Глядя на его сконфуженное лицо, а более всего, на лицо молодого рыцаря, мадам Иоланда не смогла удержаться и засмеялась, беззлобно и тихо, закрывая веером внезапно загоревшееся лицо.
– Зачем же мне две, сударь? Разве что, носить их вместе, чтобы, когда упадёт одна, другая оставалась…, – смех, почему-то не проходил, и герцогиня, с удивлением осознала, что ей от этого хорошо. – Передайте моим слугам эту, и забудем… Пустое.
Но молодой человек неожиданно шагнул вперед. Заливаясь румянцем прямо на глазах, он пылко возвестил:
– Я осквернил вашу мантию, мадам! По моей вине она упала и более вас не достойна. Но позвольте мне хранить её, как святыню и подарите нам с дядей честь заказать для вас новую!

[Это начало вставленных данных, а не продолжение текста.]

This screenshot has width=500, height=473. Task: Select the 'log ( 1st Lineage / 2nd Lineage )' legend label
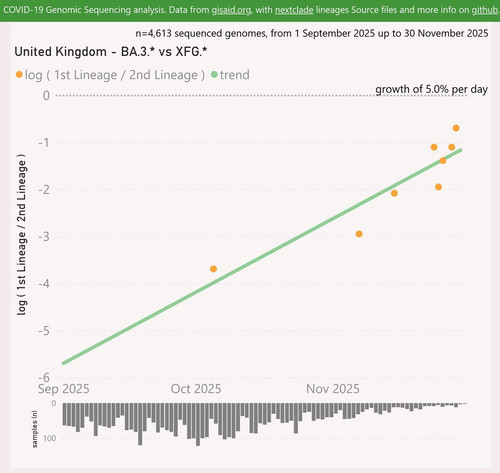[x=115, y=75]
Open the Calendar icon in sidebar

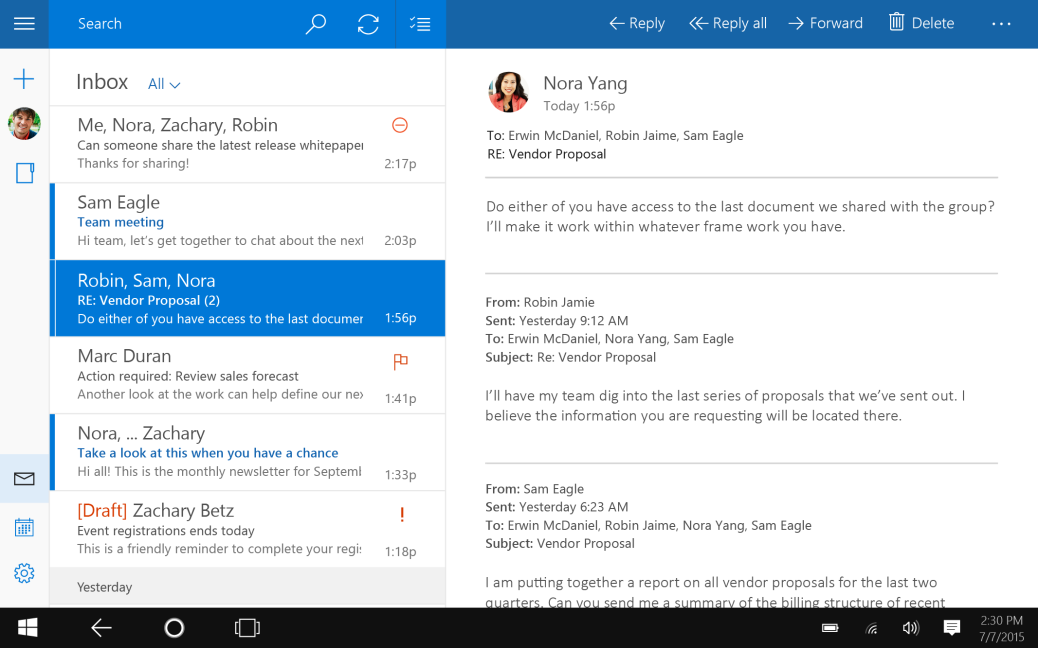[x=24, y=527]
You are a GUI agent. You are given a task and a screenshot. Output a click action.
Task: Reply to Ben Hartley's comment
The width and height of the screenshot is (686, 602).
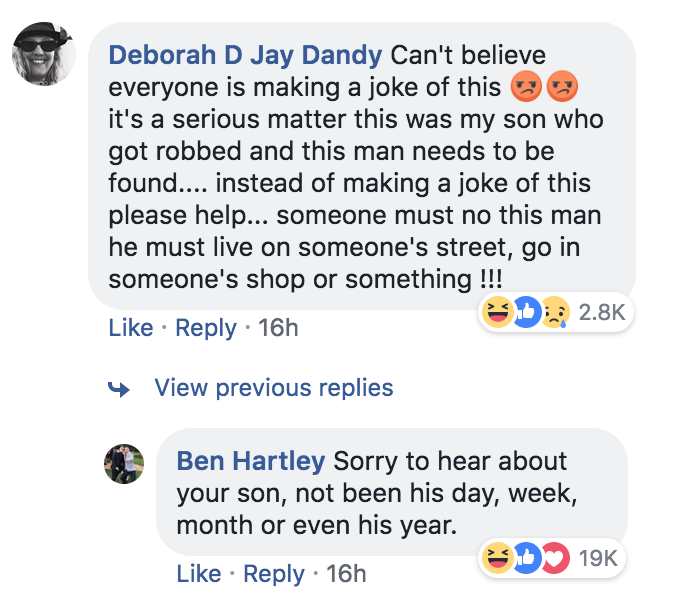273,574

Мадам Иоланде показалось, что в зале раздался какой-то звон…
Или это у неё внутри?… Незнакомый голос поёт, словно натянутая тонкая струна, волнуя непонятностью, такой странной, непривычной, такой властной, что не отгонишь… не забудешь… не воспротивишься… Да и надо ли?…
Какие красивые глаза у этого мальчика…
– Моя мантия не может быть святыней.
– Когда кому-то поклоняешься, всё, чего он касался, святыня…
Ах, какие глупые речи! Как хочется сказать: «Не сотвори кумира в сердце своём»… Кумира… В сердце… в сердце… в сердце…
Внезапно весна, так приятно напоминавшая о себе всё утро, ворвалась в зал весёлой, беззаботной хозяйкой, и закружила вокруг головы весь мир! Танцуя и резвясь, размазала все лица, звуки, заботы. Осталось только мельтешение разноцветных пятен и, среди этого фейерверка, единственное, видимое отчетливо – прекрасное лицо ангела, сошедшего на землю в обличье молодого рыцаря…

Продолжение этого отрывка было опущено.